Principles
I want to hold myself accountable to these principles and values. Everything here is worded in the positive declarative voice to express strong conviction, but I am human and make mistakes. If you ever observe me compromise on anything written here, please tell me about it.
Integrity
Doing the right thing is important, even when no one is looking.
I act in accordance to set of principles, values, and outcomes that I believe to be morally and ethically good. I am consistent in how I act, even when it's not to my benefit. I am a truth-seeker and a truth-teller. I embody the spirit of truth, not the letter of its law.
Decency
Treat others as they want to be treated.
- I am the kind of person that slows down to let the other car merge into my lane, even if they appear to be in the wrong.
- I apply the principle of charity when critiquing the work of others, and craft empathetic code-review comments, dialog, and feedback.
- I won't conspire against others behind their back. I work out in the open, air concerns, and build friendships.
Values
Values are different from principles. I'm not allowed to compromise on any of the above; they're absolute. They cannot be horse traded for each other or for any values.
Values, however, are often weighed and balanced against each other, and can be compromised on. I think values are something that we can reasonably disagree on, and have different preferences/biases for. These are mine.
Scale
I leverage my work to have impact widely. I find and use levers that amplify my effort. Area over distance; volume over area; integrals over derivatives.
- When putting out fires, I identify and fix the true root cause so it can never reignite in a similar way.
- If a project is useful outside of my team, I consider building it as a common good.
- I mentor, grow, sponsor, and teach when I have something good to share.
- I build culture.
Long-term value
Don't sacrifice long-term impact for short-term results.
I am not beholden to the next quarterly result to the detriment of the long game. I plan to exist in 5, 10, 15 years. Longer time horizons are a critical competitive advantage, and they're just more interesting.
Speed is a necessary ingredient for exit velocity.
Speed is also a necessary ingredient for long-term impact. You can't go to the moon if you don't accelerate hard. You also can't go the moon by climbing successively taller trees.
This is in conflict with the previous value. This is OK. I resolve this by choosing speed unless it's something that I think really matters to get right. Most things are reversible, which means they reward speed. I don't like trading long-term results for speed.
Robustness
Emphasize creating the right things, future-proofing, scaling, and automation.
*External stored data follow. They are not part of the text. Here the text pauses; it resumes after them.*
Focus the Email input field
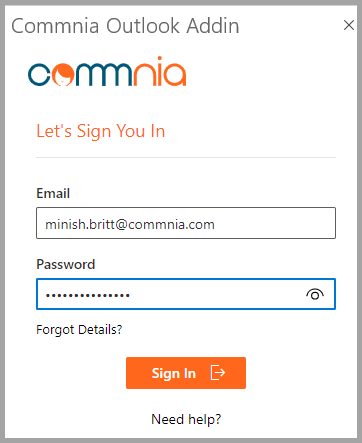This screenshot has width=362, height=443. [x=186, y=223]
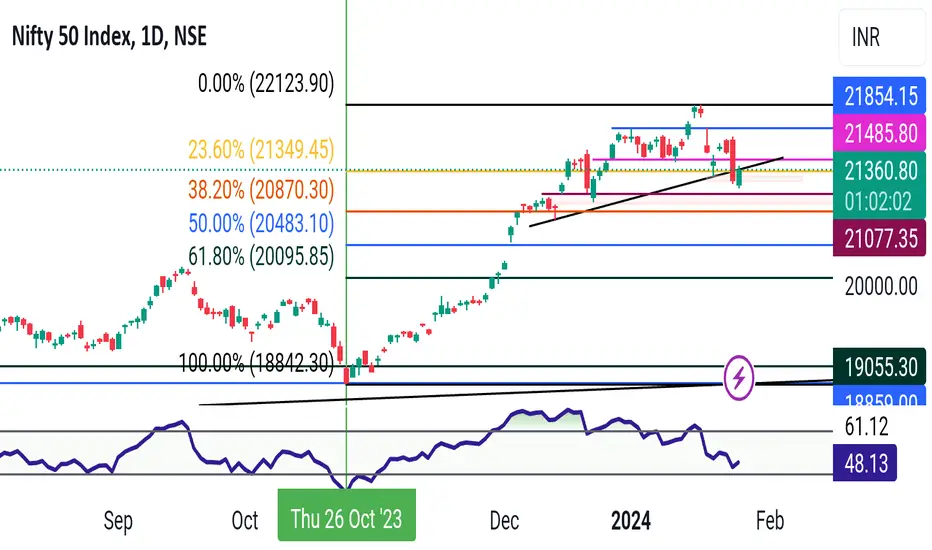The height and width of the screenshot is (550, 932).
Task: Click the Nifty 50 Index chart title
Action: click(x=109, y=37)
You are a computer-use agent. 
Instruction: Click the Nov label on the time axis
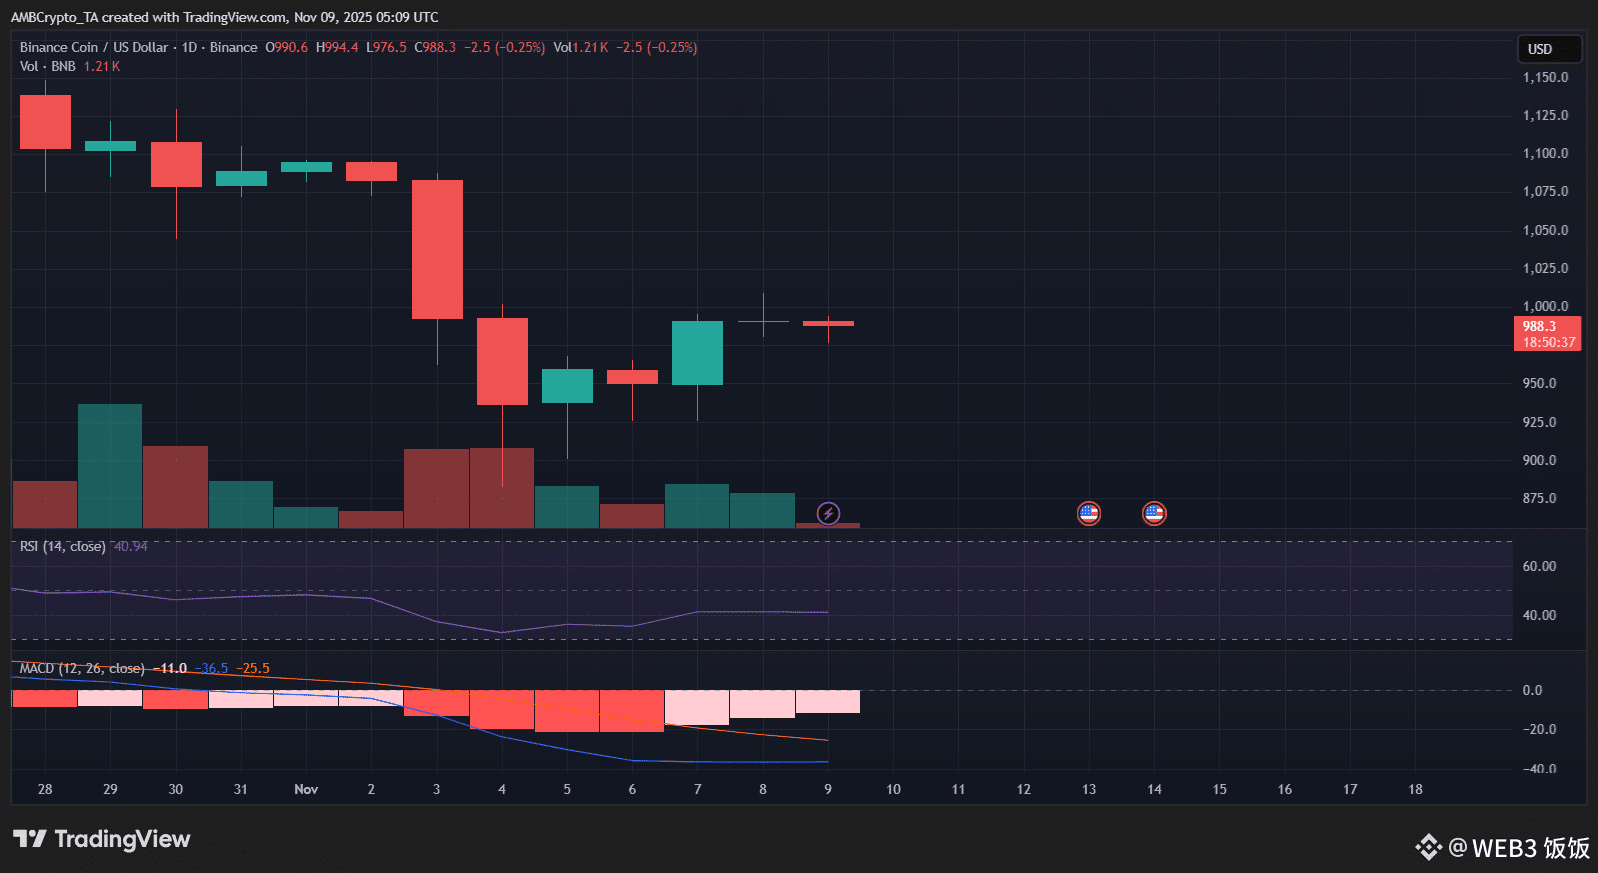306,789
- I don't want to be embarrassed to show how the sausage is made even if the customers think it tastes great.
- I think a reliable systems with fewer features compares well to an unreliable system with many features.
Efficiency
Spend only as much energy as necessary. Value performance, speed, and frugality of resource use.
- I use leverage to amplify work across space and time.
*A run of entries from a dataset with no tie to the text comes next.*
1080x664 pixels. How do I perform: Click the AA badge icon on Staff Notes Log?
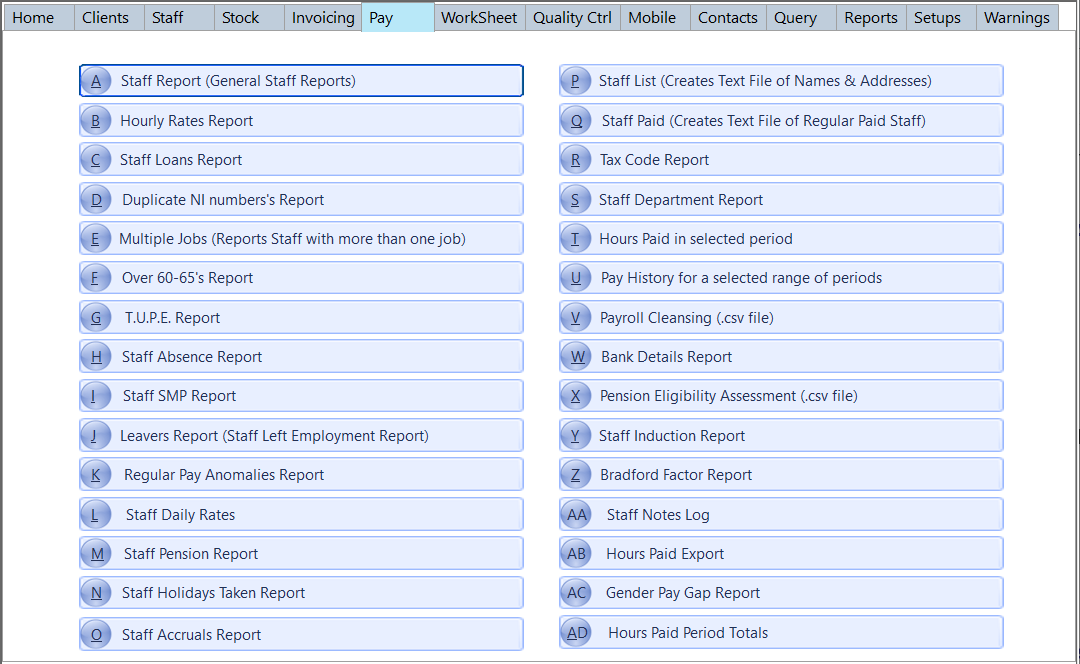tap(576, 514)
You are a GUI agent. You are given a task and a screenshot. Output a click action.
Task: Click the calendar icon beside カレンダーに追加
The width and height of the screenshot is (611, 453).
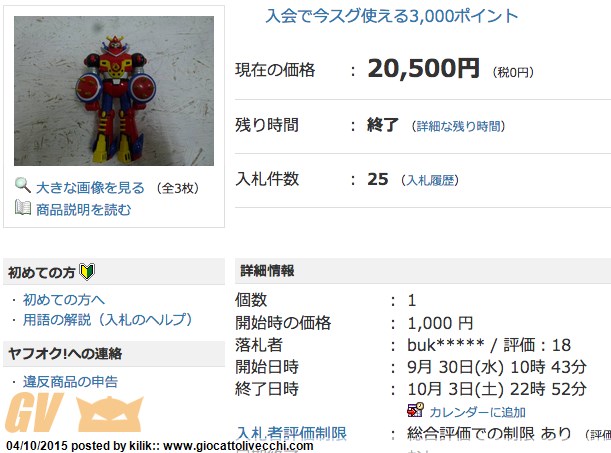pos(415,410)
- Spending three months of effort instead of one to substantially reduce future work in the next 3 years is often worth spending.
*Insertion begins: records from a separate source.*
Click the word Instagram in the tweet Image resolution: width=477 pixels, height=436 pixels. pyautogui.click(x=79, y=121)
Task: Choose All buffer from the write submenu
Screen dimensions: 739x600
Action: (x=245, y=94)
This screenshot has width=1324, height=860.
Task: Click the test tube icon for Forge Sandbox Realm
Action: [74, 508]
- I don't build things we don't need; I don't waste time building prospectively needed things.
- I don't use more resources than we require, unless we're trading something for that waste.
Responsibility
I have a sense of duty to what I do. I care deeply, and when I don't care anymore, I work to fix that.
- I hold myself accountable, especially when my actions are inconsistent with my values and principles.
- If my values or principles produce a bad outcome, I try to debug my values and principles.
- I own the things I build.
- If I can avoid it, I don't do throwaway work. If I must, I make it trivially deletable.